Pursuant to the terms of the Karuna Agreement, the Company will pay to Karuna an upfront fee of $35.0 million plus milestone payments of up to an aggregate of $152.0 million upon the achievement of specified clinical, regulatory and sales milestones. Karuna will also be eligible to receive certain royalties at tiered percentage rates ranging from the low to high teens on annual net sales of licensed products in the Licensed Territory, subject to reduction under specified circumstances.
The Karuna Agreement will terminate on a region-by-region basis and on a licensed product-by-licensed product basis in the Licensed Territory, upon the later to occur of (i) the date the last-to-expire valid claim in such region expires, (ii) the close of business of the day that is exactly 12 years after the date of the first commercial sale in such region, and (iii) the expiration date of any regulatory exclusivity in such region, or in its entirety upon the expiration of all payment obligations under the Karuna Agreement. The Company may terminate the Agreement at any time by providing 180 days’ prior notice to Karuna. Either party may terminate the Agreement upon a material breach by the other party that remains uncured or upon certain bankruptcy events. In addition, Karuna may terminate the Agreement if the Company challenges the licensed patent rights.
The foregoing descriptions of the terms of the Blueprint Agreement and the Karuna Agreement do not purport to be complete and are qualified in their entirety by reference to the full text of the Blueprint Agreement and the Karuna Agreement, respectively, which the Company intends to file as exhibits to a subsequent periodic report or on an amendment to this Current Report on Form 8-K.
Item 2.02 Results of Operations and Financial Condition.

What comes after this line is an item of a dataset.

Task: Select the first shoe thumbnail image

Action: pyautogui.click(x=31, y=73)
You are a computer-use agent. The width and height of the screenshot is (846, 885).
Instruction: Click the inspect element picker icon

On November 9, 2021, Zai Lab Limited issued a press release announcing its financial results for the three months ended September 30, 2021. A copy of the press release is furnished as Exhibit 99.3 to this Current Report on Form 8-K.
The information contained in this Current Report on Form 8-K, including Exhibit 99.3 attached hereto, is being furnished and shall not be deemed “filed” for purposes of Section 18 of the Securities Exchange Act of 1934, as amended (the “Exchange Act”), and shall not be deemed incorporated by reference in any filing under the Securities Act of 1933, as amended, or the Exchange Act, except as expressly set forth by specific reference in such filing.
Item 7.01 Regulation FD Disclosure.
A copy of the press releases announcing the Blueprint Agreement and the Karuna Agreement are furnished herewith as Exhibits 99.1 and 99.2 to this Current Report on Form 8-K, respectively, and shall not be deemed to be “filed” for purposes of Section 18 of the Exchange Act, or otherwise subject to the liabilities of that section, nor shall it be deemed incorporated by reference in any filing under the Securities Act or the Exchange Act, except as expressly set forth by specific reference in such filing or this Current Report.